Japanese officials believe that China, the world's largest holder of foreign reserves to buy bonds on the behavior of the momentum of increasing appreciation of the yen. Some experts believe that China's practice of harboring evil intentions, intentions by pushing up the yen against the Japanese currency to exports, increasing exports from China to Japan.
In the Sept. 9, the yen-dollar exchange rate is 83.85 to 1, is the highest point since 1995.
In spite of these accusations came out in August, after the data is very unconvincing. China's gains in the yen when the most vicious days not only did not continue to eat into the debt, but to eat most of the day this year, throwing out debt.
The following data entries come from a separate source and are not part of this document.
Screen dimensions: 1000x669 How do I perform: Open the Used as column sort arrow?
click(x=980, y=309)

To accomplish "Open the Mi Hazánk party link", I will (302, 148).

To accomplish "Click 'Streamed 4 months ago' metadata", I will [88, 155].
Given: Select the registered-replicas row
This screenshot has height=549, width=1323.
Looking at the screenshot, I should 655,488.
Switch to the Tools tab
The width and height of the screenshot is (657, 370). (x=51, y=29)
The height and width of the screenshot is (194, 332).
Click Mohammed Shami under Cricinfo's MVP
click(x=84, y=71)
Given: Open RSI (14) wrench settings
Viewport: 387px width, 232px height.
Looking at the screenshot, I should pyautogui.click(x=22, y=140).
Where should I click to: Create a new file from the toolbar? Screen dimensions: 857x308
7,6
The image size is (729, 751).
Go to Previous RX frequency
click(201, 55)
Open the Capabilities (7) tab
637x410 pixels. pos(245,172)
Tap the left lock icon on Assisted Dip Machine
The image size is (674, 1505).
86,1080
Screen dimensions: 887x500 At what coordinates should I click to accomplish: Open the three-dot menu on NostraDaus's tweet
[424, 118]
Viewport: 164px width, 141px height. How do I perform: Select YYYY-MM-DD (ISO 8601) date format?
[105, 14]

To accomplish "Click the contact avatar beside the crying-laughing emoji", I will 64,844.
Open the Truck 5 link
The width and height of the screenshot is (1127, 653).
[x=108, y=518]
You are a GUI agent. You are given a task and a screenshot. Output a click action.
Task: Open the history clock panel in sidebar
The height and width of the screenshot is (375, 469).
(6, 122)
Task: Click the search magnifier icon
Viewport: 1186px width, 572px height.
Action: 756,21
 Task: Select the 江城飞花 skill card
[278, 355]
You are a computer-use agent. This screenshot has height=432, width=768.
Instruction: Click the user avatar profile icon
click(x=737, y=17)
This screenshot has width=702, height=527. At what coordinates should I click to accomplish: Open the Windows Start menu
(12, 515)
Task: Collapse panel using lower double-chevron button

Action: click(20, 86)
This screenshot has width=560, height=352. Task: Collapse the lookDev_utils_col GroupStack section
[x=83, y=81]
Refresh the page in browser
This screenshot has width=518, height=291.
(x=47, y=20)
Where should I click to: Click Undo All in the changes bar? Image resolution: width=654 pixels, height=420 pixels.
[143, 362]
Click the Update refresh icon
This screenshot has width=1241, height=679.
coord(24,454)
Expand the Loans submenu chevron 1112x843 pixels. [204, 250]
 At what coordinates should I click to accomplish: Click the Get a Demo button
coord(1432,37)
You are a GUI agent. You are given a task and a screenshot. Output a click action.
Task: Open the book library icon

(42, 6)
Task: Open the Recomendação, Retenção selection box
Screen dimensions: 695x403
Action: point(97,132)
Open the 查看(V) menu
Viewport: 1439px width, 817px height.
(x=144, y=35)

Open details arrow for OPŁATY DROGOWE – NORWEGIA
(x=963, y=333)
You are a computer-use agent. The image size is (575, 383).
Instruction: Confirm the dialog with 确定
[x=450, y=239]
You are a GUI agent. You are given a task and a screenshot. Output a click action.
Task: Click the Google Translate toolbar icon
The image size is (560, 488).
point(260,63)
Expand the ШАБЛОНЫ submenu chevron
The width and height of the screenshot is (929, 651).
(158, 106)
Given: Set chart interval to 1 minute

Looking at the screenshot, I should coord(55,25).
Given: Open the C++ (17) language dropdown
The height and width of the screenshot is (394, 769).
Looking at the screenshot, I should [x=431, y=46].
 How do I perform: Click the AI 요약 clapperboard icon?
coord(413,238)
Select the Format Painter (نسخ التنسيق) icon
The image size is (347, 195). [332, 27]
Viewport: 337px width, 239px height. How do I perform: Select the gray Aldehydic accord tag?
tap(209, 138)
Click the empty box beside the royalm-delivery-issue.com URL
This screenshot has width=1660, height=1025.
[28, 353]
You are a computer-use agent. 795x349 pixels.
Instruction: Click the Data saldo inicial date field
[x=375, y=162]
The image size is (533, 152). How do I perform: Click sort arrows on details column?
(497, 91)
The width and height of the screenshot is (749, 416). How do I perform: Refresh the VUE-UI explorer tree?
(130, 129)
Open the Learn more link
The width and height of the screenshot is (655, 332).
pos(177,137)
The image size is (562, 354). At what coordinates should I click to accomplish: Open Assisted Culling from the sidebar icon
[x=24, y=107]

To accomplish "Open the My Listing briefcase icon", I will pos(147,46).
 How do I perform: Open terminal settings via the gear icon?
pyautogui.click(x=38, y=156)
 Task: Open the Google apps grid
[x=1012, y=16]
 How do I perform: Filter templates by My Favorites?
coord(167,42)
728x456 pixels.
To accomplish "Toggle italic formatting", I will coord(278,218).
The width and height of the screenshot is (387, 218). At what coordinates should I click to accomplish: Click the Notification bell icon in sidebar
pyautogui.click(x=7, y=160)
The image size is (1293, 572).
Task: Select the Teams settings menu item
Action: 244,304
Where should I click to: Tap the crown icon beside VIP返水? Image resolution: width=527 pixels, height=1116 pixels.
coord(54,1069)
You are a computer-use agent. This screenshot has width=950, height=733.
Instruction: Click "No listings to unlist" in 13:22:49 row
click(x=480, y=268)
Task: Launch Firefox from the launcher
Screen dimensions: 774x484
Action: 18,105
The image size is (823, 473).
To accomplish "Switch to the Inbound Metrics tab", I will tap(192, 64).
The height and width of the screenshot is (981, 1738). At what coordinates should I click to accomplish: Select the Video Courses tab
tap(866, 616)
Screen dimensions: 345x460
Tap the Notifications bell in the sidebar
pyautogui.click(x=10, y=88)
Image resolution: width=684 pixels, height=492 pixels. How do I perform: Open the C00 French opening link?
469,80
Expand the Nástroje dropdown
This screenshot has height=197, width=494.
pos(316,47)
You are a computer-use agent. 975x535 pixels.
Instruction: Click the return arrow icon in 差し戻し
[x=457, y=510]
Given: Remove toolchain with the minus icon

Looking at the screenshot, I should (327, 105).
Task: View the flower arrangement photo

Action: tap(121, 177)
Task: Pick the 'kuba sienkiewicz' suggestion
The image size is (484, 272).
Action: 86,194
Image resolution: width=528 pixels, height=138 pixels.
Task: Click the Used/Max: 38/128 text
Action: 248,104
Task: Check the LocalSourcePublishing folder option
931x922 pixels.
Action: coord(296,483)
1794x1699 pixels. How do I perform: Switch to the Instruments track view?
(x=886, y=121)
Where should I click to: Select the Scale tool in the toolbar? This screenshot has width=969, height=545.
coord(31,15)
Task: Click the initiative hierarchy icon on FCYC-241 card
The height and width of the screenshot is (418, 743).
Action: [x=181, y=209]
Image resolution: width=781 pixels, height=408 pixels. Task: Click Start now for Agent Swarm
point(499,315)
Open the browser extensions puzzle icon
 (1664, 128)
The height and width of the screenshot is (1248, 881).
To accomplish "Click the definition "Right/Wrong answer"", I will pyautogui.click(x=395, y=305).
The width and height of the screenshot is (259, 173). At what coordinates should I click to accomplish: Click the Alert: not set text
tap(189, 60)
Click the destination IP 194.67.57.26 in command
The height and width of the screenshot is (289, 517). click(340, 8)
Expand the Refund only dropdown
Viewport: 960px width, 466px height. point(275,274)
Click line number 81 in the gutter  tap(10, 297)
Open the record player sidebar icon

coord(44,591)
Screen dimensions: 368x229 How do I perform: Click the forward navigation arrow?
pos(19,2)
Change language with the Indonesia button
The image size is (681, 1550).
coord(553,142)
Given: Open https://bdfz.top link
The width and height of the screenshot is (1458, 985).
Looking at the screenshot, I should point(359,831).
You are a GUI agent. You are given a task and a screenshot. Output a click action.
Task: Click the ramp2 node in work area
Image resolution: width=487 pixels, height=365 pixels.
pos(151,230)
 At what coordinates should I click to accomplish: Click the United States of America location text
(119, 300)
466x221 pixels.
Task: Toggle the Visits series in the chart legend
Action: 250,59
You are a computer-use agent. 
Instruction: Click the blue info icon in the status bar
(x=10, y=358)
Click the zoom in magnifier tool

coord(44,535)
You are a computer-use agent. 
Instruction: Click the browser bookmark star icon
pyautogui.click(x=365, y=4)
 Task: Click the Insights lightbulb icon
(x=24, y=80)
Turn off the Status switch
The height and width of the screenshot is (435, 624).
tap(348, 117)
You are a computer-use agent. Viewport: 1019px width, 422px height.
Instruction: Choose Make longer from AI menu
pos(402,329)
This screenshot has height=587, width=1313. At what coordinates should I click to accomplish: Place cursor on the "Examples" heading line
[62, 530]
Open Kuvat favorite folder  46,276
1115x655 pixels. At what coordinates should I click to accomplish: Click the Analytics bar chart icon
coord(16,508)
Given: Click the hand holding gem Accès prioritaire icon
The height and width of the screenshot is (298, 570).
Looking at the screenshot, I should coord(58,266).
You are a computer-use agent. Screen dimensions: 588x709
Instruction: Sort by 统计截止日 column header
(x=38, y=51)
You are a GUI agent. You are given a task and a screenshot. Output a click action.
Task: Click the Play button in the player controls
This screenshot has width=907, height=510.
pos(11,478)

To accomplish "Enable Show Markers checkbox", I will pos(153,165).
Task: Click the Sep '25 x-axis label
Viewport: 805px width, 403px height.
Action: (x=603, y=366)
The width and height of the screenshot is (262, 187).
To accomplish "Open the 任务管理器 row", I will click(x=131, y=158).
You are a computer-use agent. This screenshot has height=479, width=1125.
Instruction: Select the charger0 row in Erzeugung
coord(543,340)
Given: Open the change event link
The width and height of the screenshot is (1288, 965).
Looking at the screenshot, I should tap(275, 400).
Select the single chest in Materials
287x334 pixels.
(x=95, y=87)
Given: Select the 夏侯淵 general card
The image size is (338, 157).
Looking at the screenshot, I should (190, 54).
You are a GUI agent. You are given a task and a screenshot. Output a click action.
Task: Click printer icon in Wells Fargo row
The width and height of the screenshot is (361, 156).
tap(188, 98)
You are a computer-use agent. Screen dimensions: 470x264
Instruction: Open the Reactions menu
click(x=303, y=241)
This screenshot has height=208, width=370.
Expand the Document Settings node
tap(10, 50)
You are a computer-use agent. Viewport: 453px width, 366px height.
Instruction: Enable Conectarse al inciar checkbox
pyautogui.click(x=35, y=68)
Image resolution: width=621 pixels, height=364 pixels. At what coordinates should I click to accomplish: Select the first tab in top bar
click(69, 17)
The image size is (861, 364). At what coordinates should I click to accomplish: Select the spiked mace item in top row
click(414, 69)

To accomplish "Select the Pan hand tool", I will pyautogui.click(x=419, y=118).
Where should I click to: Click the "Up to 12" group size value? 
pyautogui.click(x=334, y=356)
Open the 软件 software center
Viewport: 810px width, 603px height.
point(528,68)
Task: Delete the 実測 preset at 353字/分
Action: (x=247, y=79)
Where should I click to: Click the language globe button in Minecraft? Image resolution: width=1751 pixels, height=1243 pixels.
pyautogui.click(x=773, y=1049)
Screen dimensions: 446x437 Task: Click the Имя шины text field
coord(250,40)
London Capital Economics senior economist Mark Williams, said: "(from the August deal to see) there is one thing China will certainly not do that, it is to promote the appreciation of the yen. Many critics say China to promote a stronger yen. situations do not. China sell-off, the yen is still quite strong. It seems China's actions did not have any effect on the yen. "
Williams said that the Chinese buy Japanese bonds this year is a lot, but if you look at the past five years, the number of China's holdings of Japanese bonds in fact very small, the huge Japanese market since debt can not be affected.
However, many experts also agree with the reason why the Japanese government to say that because China has huge foreign exchange reserves. China this year, a sudden surge of interest on yen assets is widely regarded as one of China's foreign reserve diversification began. China's first seven months of this year on debt to buy more than five times last year.
Depreciation of U.S. dollar 2.5 trillion of Chinese foreign reserve holdings pose a great threat. Chinese authorities have been trying to reduce the proportion of U.S. dollars, increasing the proportion of other currencies.
If the yen is not the goal of China's foreign reserve diversification, then why China increased significantly this year Japanese government bond holdings, and then suddenly throw it?
Wells Fargo in New York resident, senior currency experts Calabria quebracho (Vassili Serebriakov) analysis is that China did so for short-term purposes, may be spotted the trend appreciation of the yen, while the increase efforts to purchase JGBs. Rise in the yen currency shot them all the time, from which we get a small fortune in profits.
Sere Bristol Cardiff Senanayake estimates, the first seven months, the yen-dollar exchange rate above the average of 90 to one, and shot at Bond's time, that is August, the exchange rate of about 85 to one. Spread is not small.
The exchange rate experienced experts believe that as long-term investment objectives, the yen is not a good choice. He told reporters: "The Japanese government bond yields is clearly unattractive. Take a look at the long-term prospects of the Japanese economy, most experts believe that Japan is facing serious structural challenges, such as demographic changes, economic growth has a negative effect. Japan's debt in the large proportion of GDP, certainly a concern for investors. "
Sere Bristol Cardiff Senanayake said huge foreign exchange reserves, the investment market is very limited, only like the dollar, the yen and the euro bond market that few have the capacity to absorb China's foreign reserve investments. But several markets are not ideal. Yen by Japanese economic fundamentals of the market to the detriment of long-term investment. Dollar market in the U.S. economy weakening, the Fed continued quantitative easing monetary policy and put the prospect of expansion do not look long.
The problem is not the euro market is also small. However, from the recent statement of Chinese Premier Wen Jiabao, China will expand the scale of its holdings of euro assets, to the EU countries to support.
Sere Bristol Cardiff Senanayake that China's foreign reserve diversification is easier said than done difficult. To really solve the security problems outside the reserve, the best way is to speed up the exchange rate regime reform, reducing the rate of increase in foreign reserve.